Raidt denied all the averments of the Cranes' counterclaim.
After hearing the evidence ore tenus, the trial court dismissed Raidt's complaint and rendered judgment of $3,000 for the Cranes on their counterclaim. Raidt appeals.
Raidt's basic contention on appeal is that the trial court's judgment is not supported by the evidence.
The Cranes' contention is that the trial court's judgment is fairly supported by credible and competent evidence and should not be set aside by this Court. They abandon the theory that the written agreement did not accurately state the terms actually agreed upon and argue on appeal that the evidence shows that the written contract was modified by an oral agreement of the parties to share equally the cost of supplemental feed. Certain evidentiary rulings by the trial court would seem to indicate that the trial court rejected the Cranes' original theory.

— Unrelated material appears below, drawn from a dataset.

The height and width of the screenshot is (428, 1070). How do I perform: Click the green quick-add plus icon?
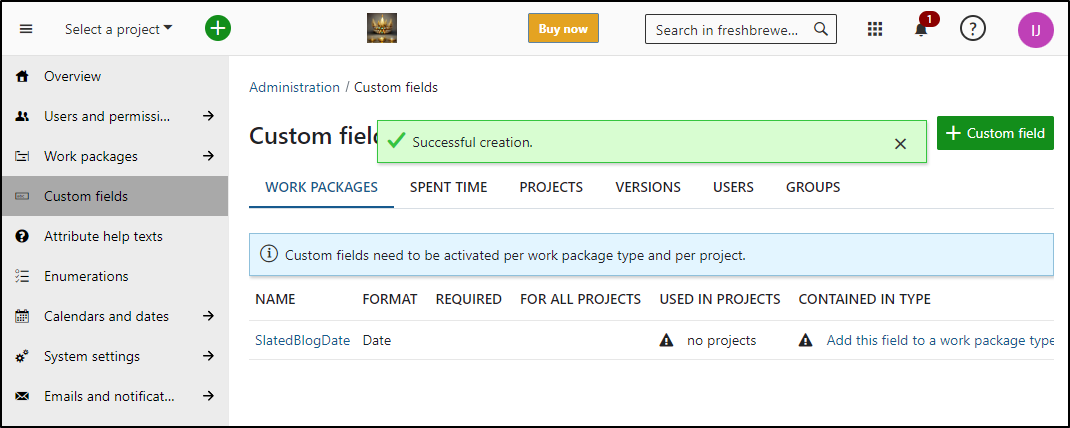pos(218,29)
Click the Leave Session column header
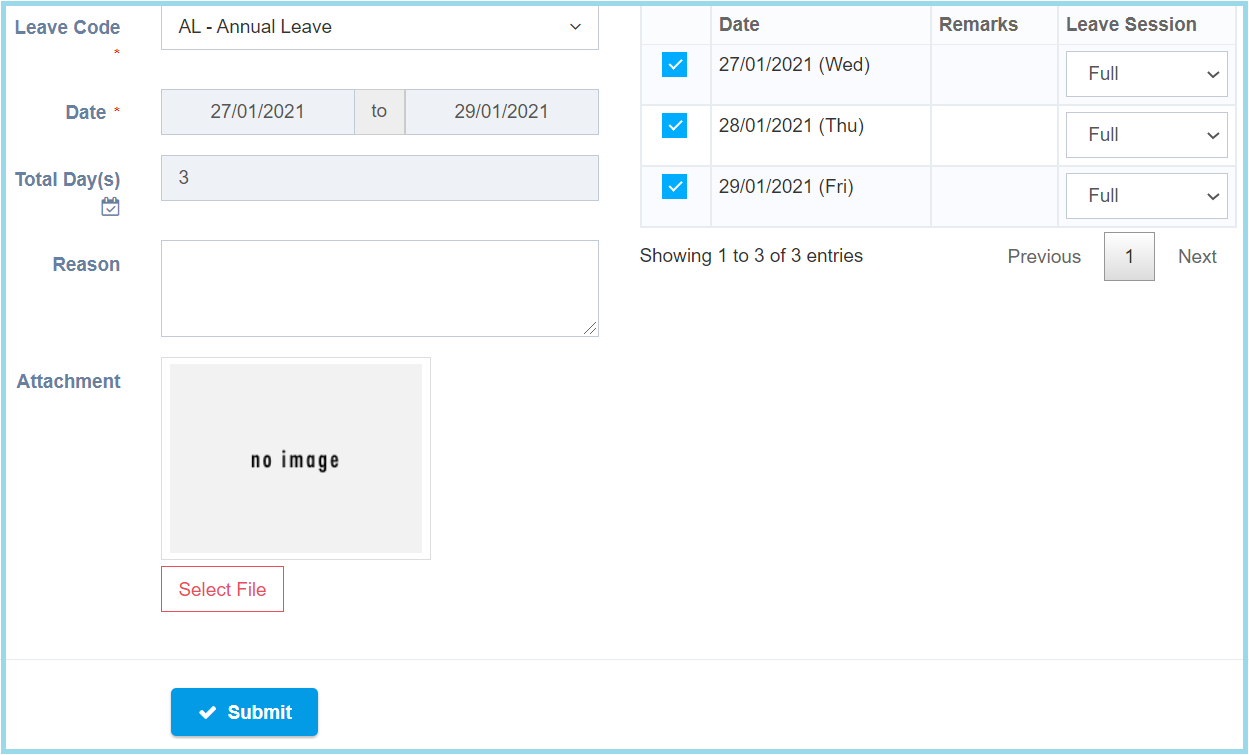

It is axiomatic that where the evidence has been taken ore tenus, a presumption of correctness attends the trial court's conclusion on issues of fact, and this Court will not disturb the trial court's conclusion unless it is clearly erroneous and against the great weight of the evidence, but will affirm the judgment if, under any reasonable aspect, it is supported by credible evidence. Adams Supply Co. v. United States Fidelity & Guaranty Co., 269 Ala. 171, 176, 111 So. 2d 906 (1959).
Relying upon the ore tenus rule, we affirm the trial court's dismissal of Raidt's complaint. Raidt presented considerable evidence that his cattle were underfed and in poor condition. This evidence was not, however, undisputed. John L. Gunter, an experienced cattleman who was familiar with Raidt's herd, testified that the cattle had been given plenty of feed and that in his opinion the cattle had been pastured and fed in a first-class manner and in accordance with the rules of good animal husbandry. In view of this testimony, we cannot say that the trial court's dismissal of Raidt's complaint was clearly erroneous or unsupported by credible evidence.
We reverse the trial court's judgment awarding the Cranes $3,000 on their counterclaim and remand this cause to the trial court for a new trial thereon. There is no evidence which we can find in the record to support the Cranes' contention that the agistment agreement was orally modified to provide that Raidt would share with them the cost of all supplemental feed. There was testimony by Conway Crane that Raidt agreed to pay half the cost of planting millet in the Spring of 1974 and that Raidt agreed to handle the planting of rye in the Winter of 1974-75 in the same way. That testimony was evidence only of an agreement to share the expenses of those two items. There were also in evidence a number of checks written from 1972 to 1974 from Raidt to Crane, some of which indicated that they were in payment for feed. There was no evidence that those checks were made pursuant to an agreement to share the cost of supplemental feed. The *361 evidence showed that Raidt had not paid his alleged share of the cost of planting the rye in the Winter of 1974-75, but it did not show that his share was as much as $3,000. Raidt's evidence was to the effect that the checks were "loans."
AFFIRMED IN PART; REVERSED IN PART, AND REMANDED.
TORBERT, C.J., and JONES, ALMON and EMBRY, JJ., concur.